Fig. 7. The pathogenicity and developmental defects induced by MBcCrh1 depend on expression levels.

The following strains were characterized: B. cinerea wild type (wt), enzyme inactive BcCrh1 with the native promoter in the background of bccrh1 deletion (Δ/NP-MBcCrh1), overexpression of MBcCrh1 with mutation of C26 and C33 in a background of bccrh1 deletion (Δ/OE-MBcCrh1^C26AC33A), and overexpression of MBcCrh1 in a background of bccrh1 deletion (Δ/OE-MBcCrh1). a–d Spore production and shape. Fungi were cultured on solid GB5-Glucose medium and grown at 20°C with continuous light. Pictures of plates (a) and spores (c) were taken after eight days of incubation. Spores were harvested and average spore numbers (b) and spore dimensions (d) were determined. Arrows indicate spores of the Δ/OE-MBcCrh1 strain with abnormal morphology. For spore numbers, data represent mean ± SD from three independent biological replications. For spore dimensions, the ratio of length/width was calculated.
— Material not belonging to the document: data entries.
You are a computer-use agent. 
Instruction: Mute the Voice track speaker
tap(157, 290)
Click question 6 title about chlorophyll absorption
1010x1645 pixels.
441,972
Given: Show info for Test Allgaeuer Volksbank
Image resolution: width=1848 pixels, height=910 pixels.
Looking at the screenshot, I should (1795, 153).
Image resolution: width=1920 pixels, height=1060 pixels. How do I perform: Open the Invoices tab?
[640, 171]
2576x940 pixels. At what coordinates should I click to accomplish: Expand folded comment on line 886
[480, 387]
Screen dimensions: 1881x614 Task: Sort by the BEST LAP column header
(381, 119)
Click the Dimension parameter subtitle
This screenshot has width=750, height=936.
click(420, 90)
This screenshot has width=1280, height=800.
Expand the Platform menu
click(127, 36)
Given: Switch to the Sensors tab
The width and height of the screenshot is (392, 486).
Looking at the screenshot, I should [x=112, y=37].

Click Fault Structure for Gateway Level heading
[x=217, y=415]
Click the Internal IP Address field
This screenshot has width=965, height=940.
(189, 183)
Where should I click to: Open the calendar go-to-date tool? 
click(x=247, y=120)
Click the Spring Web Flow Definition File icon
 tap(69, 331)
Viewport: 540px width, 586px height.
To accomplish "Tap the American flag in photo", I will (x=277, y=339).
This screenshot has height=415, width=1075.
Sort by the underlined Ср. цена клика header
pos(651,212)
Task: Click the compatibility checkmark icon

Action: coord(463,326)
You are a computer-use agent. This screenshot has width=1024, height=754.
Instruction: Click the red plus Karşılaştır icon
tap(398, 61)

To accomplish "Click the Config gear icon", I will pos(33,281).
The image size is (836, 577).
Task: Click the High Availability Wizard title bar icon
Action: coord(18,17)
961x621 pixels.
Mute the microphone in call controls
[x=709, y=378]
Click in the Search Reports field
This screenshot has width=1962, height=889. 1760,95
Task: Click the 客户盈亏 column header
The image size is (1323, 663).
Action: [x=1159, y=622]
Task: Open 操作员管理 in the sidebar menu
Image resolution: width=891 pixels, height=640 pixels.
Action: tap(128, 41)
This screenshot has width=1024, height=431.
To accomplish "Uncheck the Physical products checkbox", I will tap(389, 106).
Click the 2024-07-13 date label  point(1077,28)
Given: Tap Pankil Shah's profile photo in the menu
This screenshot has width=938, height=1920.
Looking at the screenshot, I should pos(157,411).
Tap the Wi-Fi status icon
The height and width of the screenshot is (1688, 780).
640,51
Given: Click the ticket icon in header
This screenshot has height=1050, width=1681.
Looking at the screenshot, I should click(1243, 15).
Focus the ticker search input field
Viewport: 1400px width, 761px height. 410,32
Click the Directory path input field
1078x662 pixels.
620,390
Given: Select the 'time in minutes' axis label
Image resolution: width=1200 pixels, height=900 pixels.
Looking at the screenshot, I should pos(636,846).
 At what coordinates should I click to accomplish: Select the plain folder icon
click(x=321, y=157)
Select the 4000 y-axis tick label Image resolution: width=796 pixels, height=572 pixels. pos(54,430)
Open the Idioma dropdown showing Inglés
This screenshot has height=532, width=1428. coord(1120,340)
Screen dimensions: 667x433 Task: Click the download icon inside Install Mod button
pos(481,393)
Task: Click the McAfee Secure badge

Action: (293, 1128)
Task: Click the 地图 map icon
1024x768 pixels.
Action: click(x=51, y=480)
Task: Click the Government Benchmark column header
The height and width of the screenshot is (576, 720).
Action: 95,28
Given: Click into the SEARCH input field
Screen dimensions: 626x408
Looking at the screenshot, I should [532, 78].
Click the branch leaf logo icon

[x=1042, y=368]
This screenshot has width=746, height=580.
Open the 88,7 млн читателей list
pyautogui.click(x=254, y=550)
Data of at least 30 spores from three independent biological replications were used for statistical analysis. e–f Bean leaves were inoculated with spore suspensions of the different strains, pictures were taken and lesion size recorded 72 hpi. At least 32 sample data from three independent biological replications were used for statistical analysis. In boxplots (d and f), center lines represent the medians, box edges show the 25th and 75th percentiles; whiskers extend to minimum and maximum values from the 25th and 75th percentiles; all present data are indicated as black dots. Different letters in d and f indicate statistical differences at P ≤ 0.01 according to one-way ANOVA.